Red creates urgency which is often handy for use in sales, and can be useful for capturing impulsive shoppers. It’s been found to increase heart rate, as well as stimulating appetite glands, which is why it’s used frequently in fast food places and restaurants.
On the other hand, red has connotations of ‘stop’ and danger, so if you’re looking to use the power of red make sure to avoid the extreme negative reactions it can awaken by using it in the right context.
Ever wondered why smiley faces are usually bright yellow? Yellow stimulates the release of serotonin from your brain, also known as the ‘happy hormone’. It can provoke feelings of joy, enthusiasm, inspiration and has one of the longest wavelengths – making it one of the most psychologically compelling colours.
Lighter shades of yellow signify playfulness, amusement and curiosity, whilst darker yellows (bordering on gold) can represent prosperity and security
Too much yellow, however, can raise levels of anxiety and fatigue, so it’s important to find the right balance when using it in marketing.
Orange combines the power of red and the positive energy of yellow. It represents motivation, enthusiasm, and activity as well as having red’s power to stimulate our appetites.
Brands with orange are usually perceived as confident and joyful – but can also be associated with affordability and good value. Using this colour could ‘cheapen’ the look of your brand, so it’s crucial to only use this colour if that’s the kind of angle you are trying to come from.

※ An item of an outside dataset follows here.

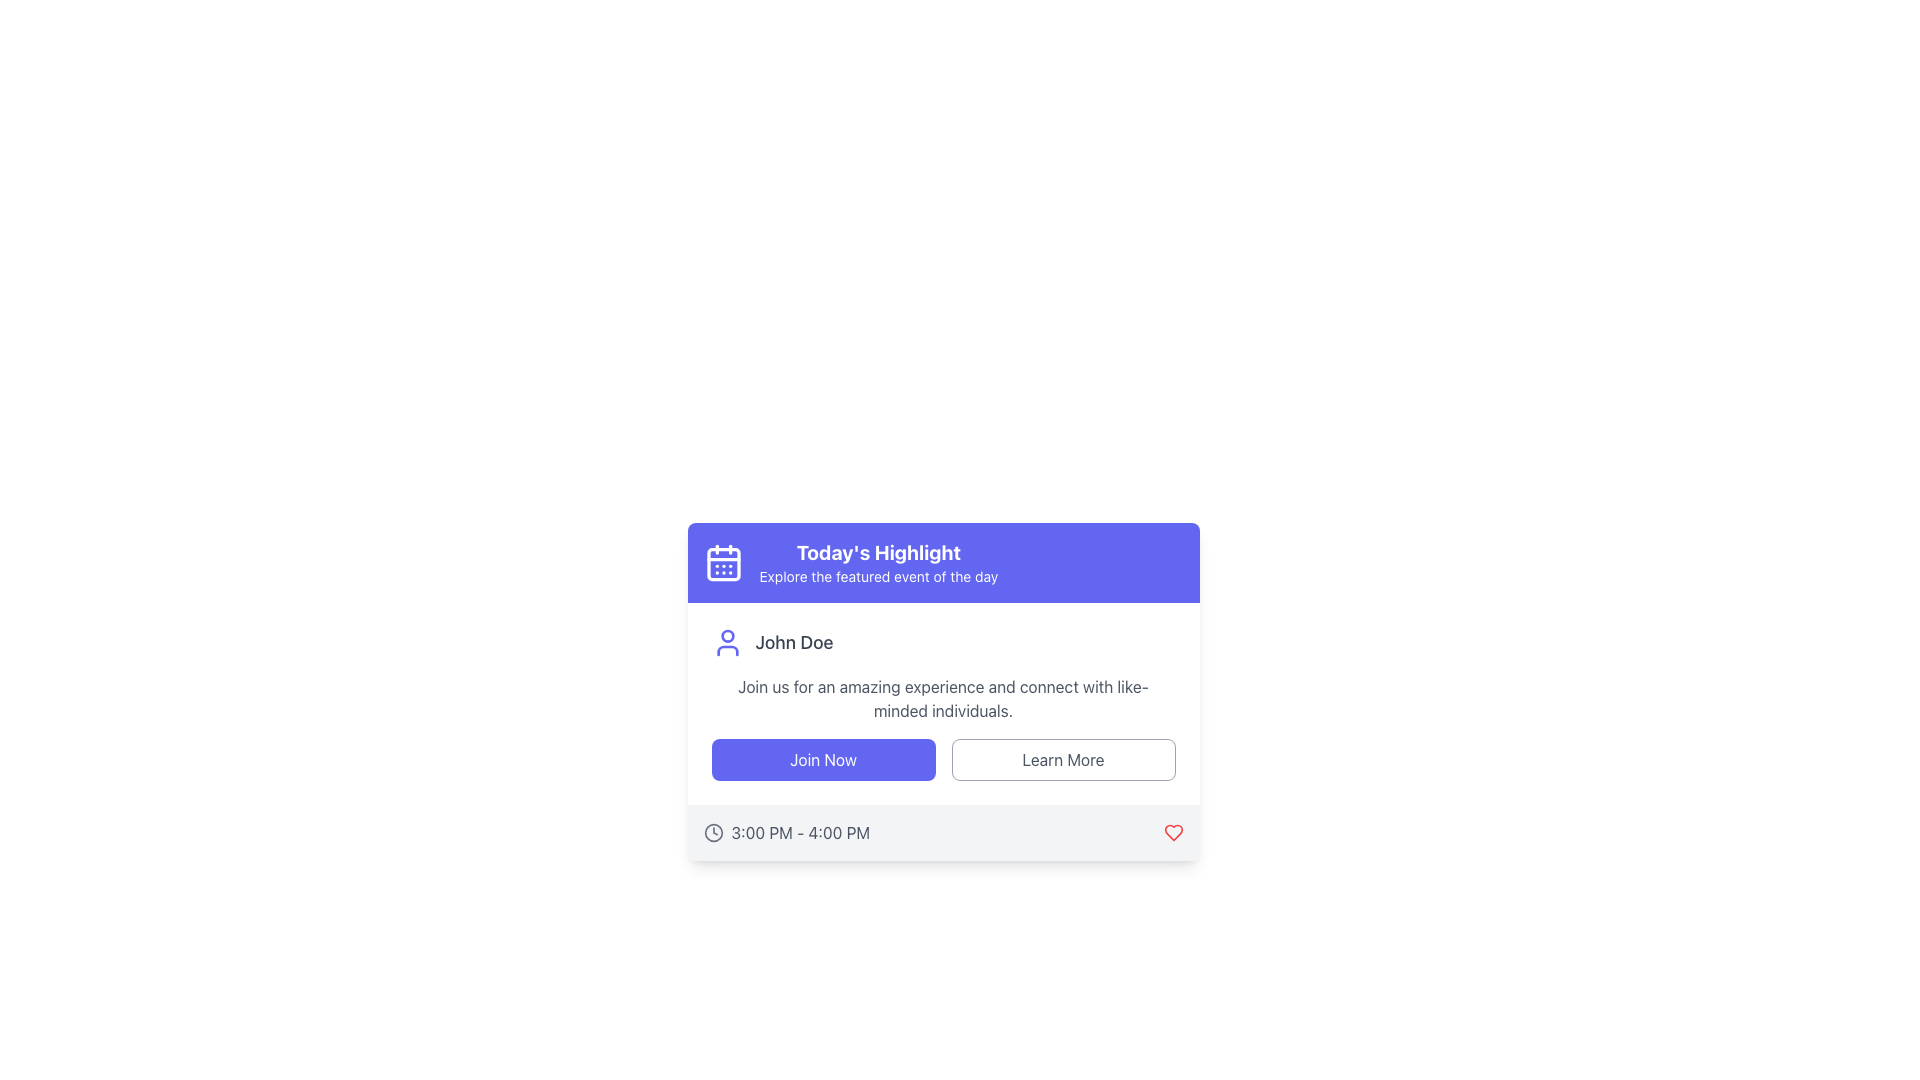 The image size is (1920, 1080). Describe the element at coordinates (1173, 833) in the screenshot. I see `the heart-shaped icon button located in the bottom right corner of the interface` at that location.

Green is the colour of nature, which is why it’s the ideal colour to create harmony and represent balance. Deep greens are associated with relaxation, tranquillity, and prosperity, whilst brighter yellow-greens represent energy, freshness and health.
Studies have proven that people are more productive in green environments, and it can actually encourage decisiveness. This colour is best used by brands to create a relaxed feeling, and is an excellent colour for marketing material for companies concerned with financial matters or the environment.

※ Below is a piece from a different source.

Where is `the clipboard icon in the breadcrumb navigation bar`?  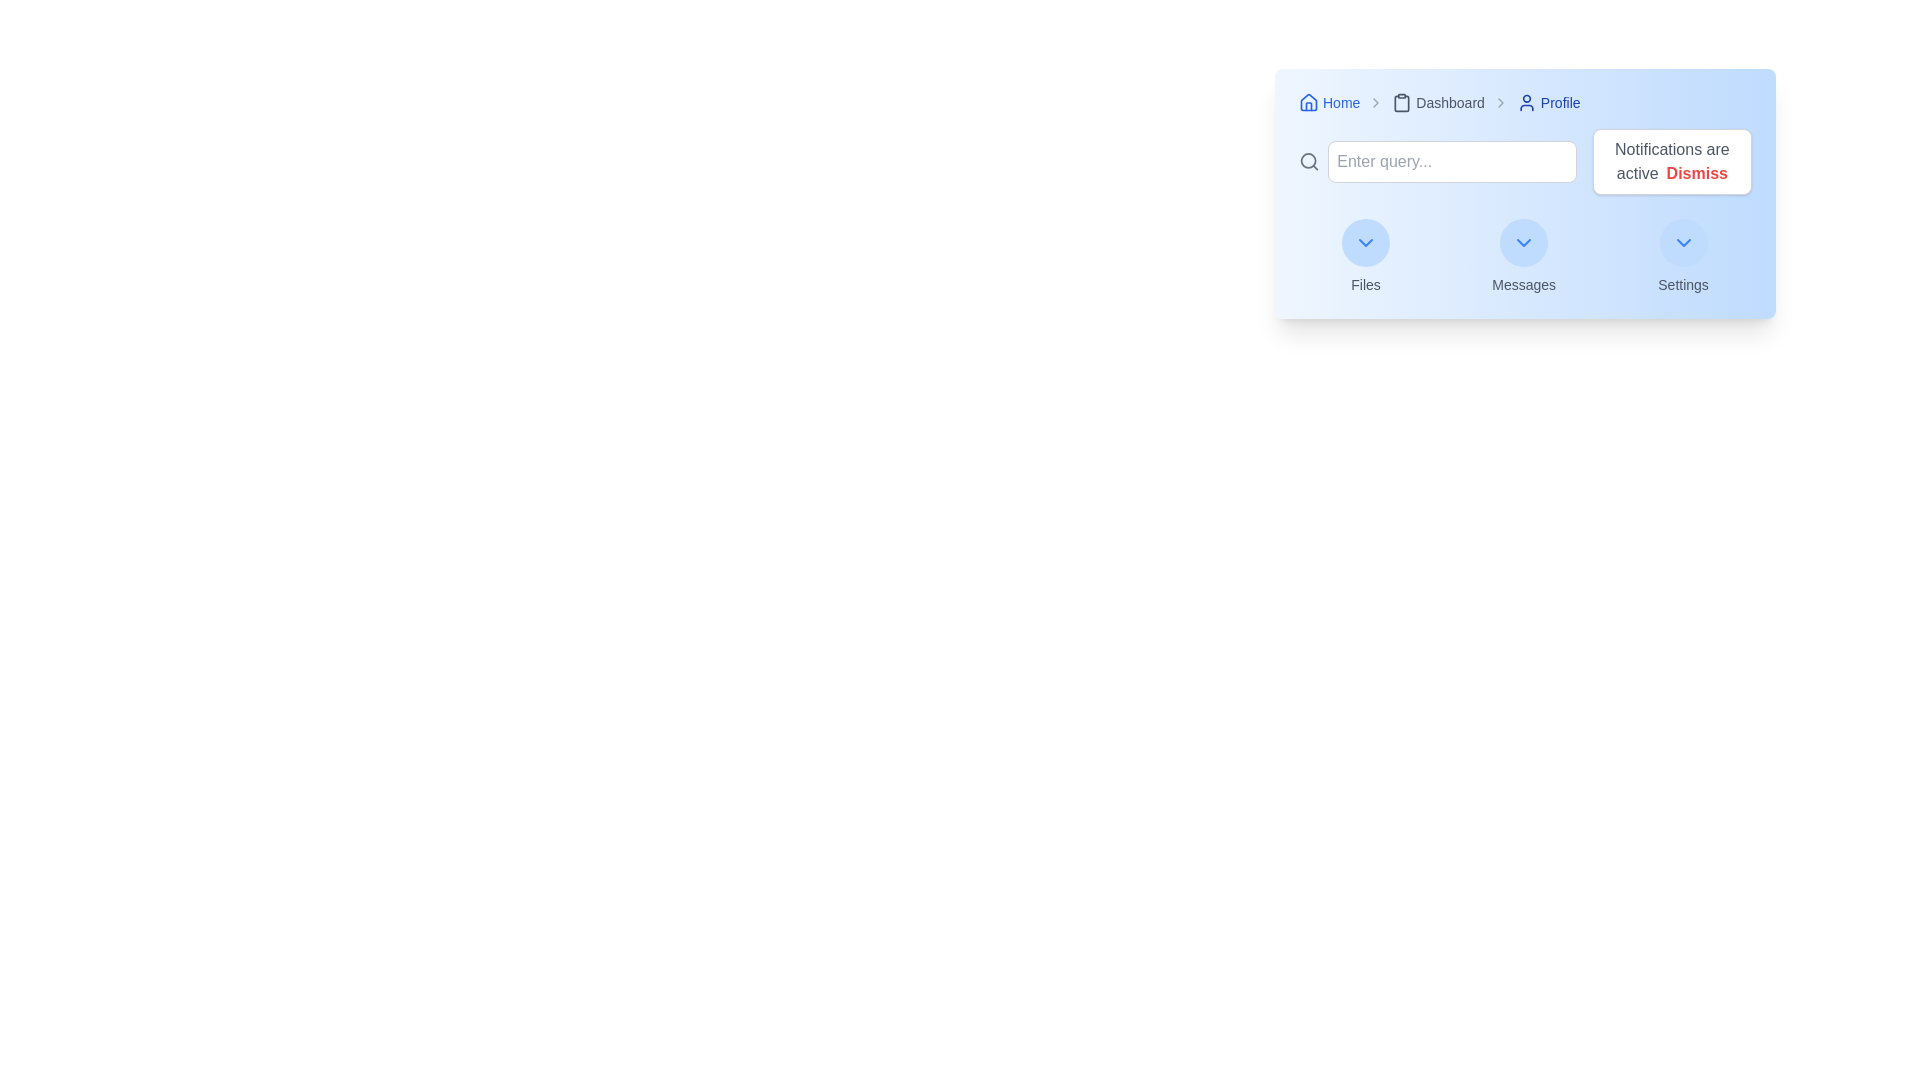 the clipboard icon in the breadcrumb navigation bar is located at coordinates (1401, 103).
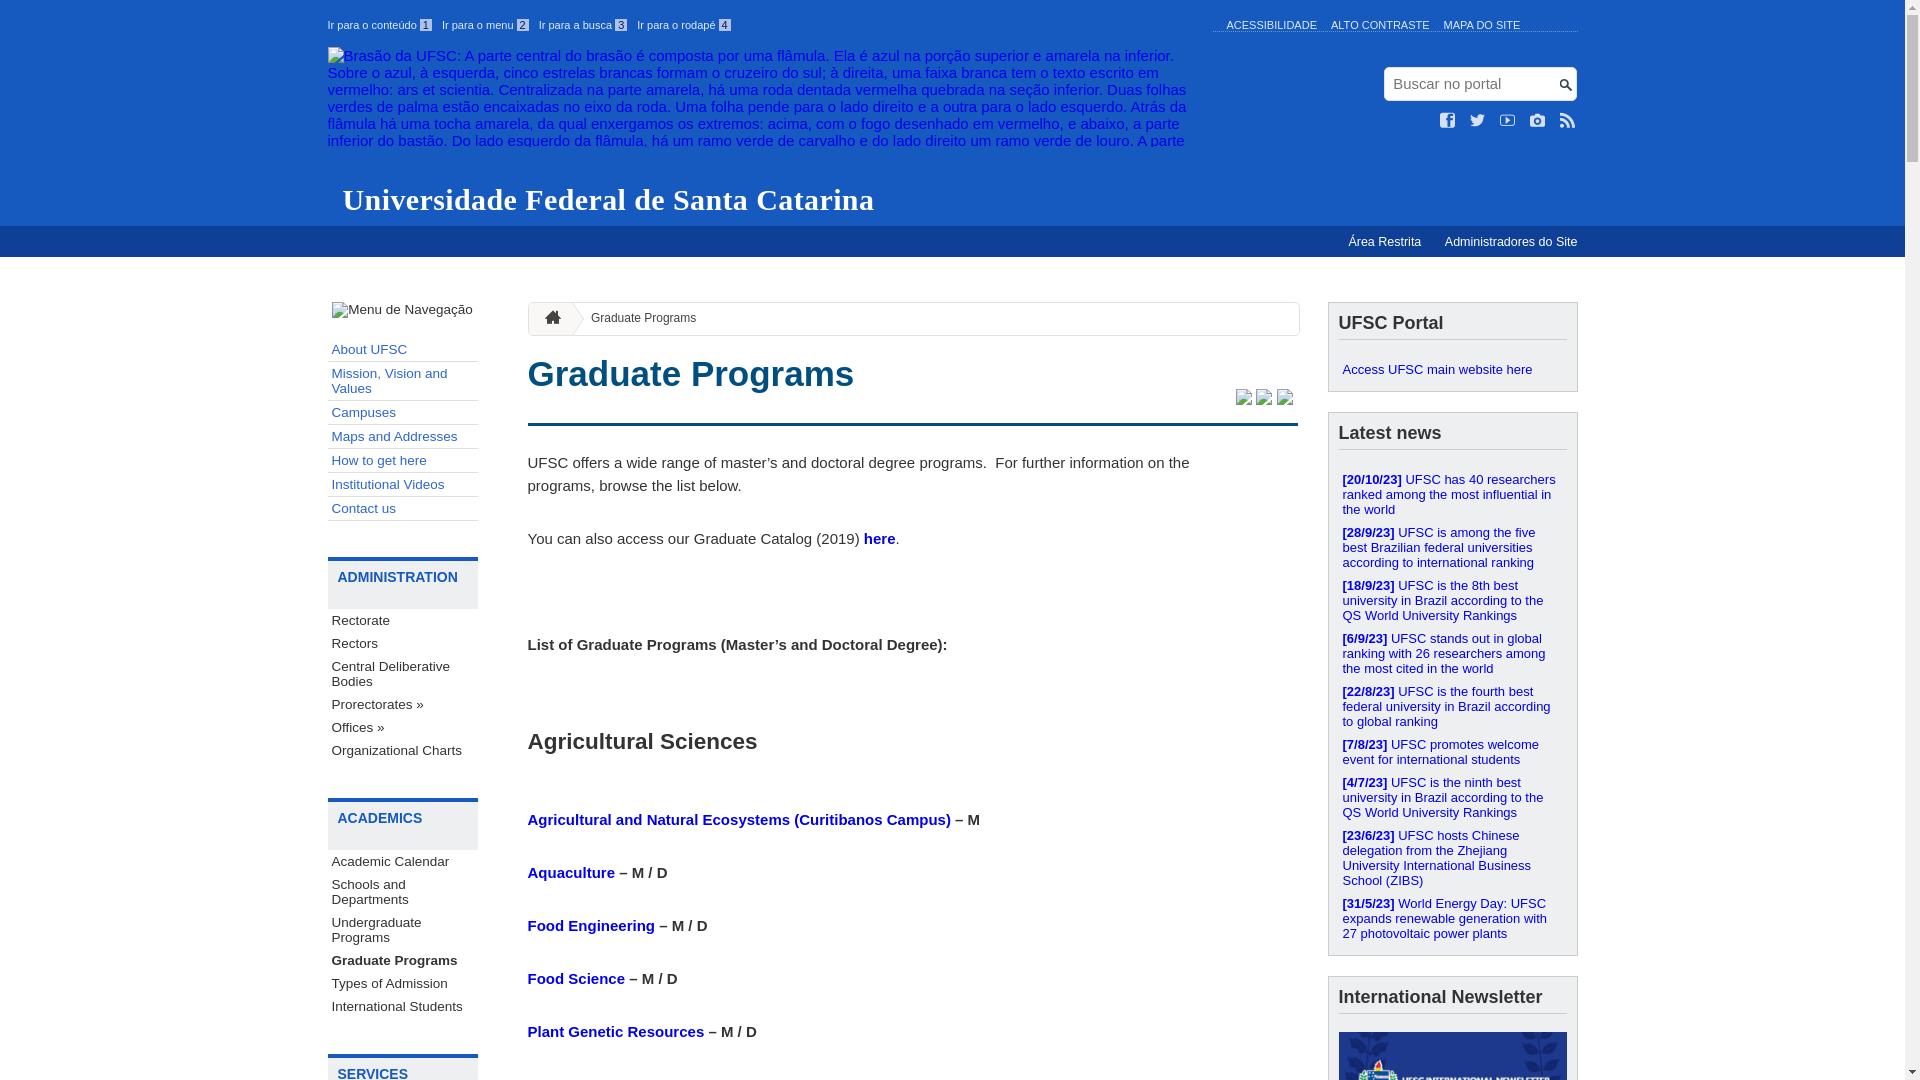 Image resolution: width=1920 pixels, height=1080 pixels. I want to click on 'Agricultural and Natural Ecosystems (Curitibanos Campus)', so click(738, 819).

Generally, blue is a safe colour to appeal to a wider audience, and it is said to be the most universally preferred colour. However – different shades of blue can carry completely different psychological reactions.
Light, bright blue colours are best for use in medical, beauty and healthcare due to their connotations of cleanliness and clinical properties. These colours, relating to water and the sky, provoke feelings of freshness, calm, purity and reliability.

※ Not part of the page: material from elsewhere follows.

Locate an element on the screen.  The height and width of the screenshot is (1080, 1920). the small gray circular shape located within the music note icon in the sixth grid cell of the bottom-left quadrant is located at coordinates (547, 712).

Deeper blues are perfect for brands promoting trust and security, known to inspire loyalty and confidence in a business. It has been heavily adopted by technology brands and the financial sector due to these properties.
Have you ever noticed the rarity of bright blues in food branding? It is understood to be an appetite suppressant – which is why it’s usually avoided. The exceptions for this are low-calorie healthy eating products such as Weight Watchers.
Purple is associated with luxury, royalty, mystery and wisdom – a daring colour to use for branding. It provokes the perfect blend between the stability of blue and the power of red, making it the most common colour for luxury brands.
The flipside to this is purple can damage your brand image, if used in the wrong context. It’s best used for brands that want to position themselves as prestigious and extravagant.
Lighter shades and tones can be used for femininity, to soothe and to calm – which is ideal for use in cosmetics and anti-aging products.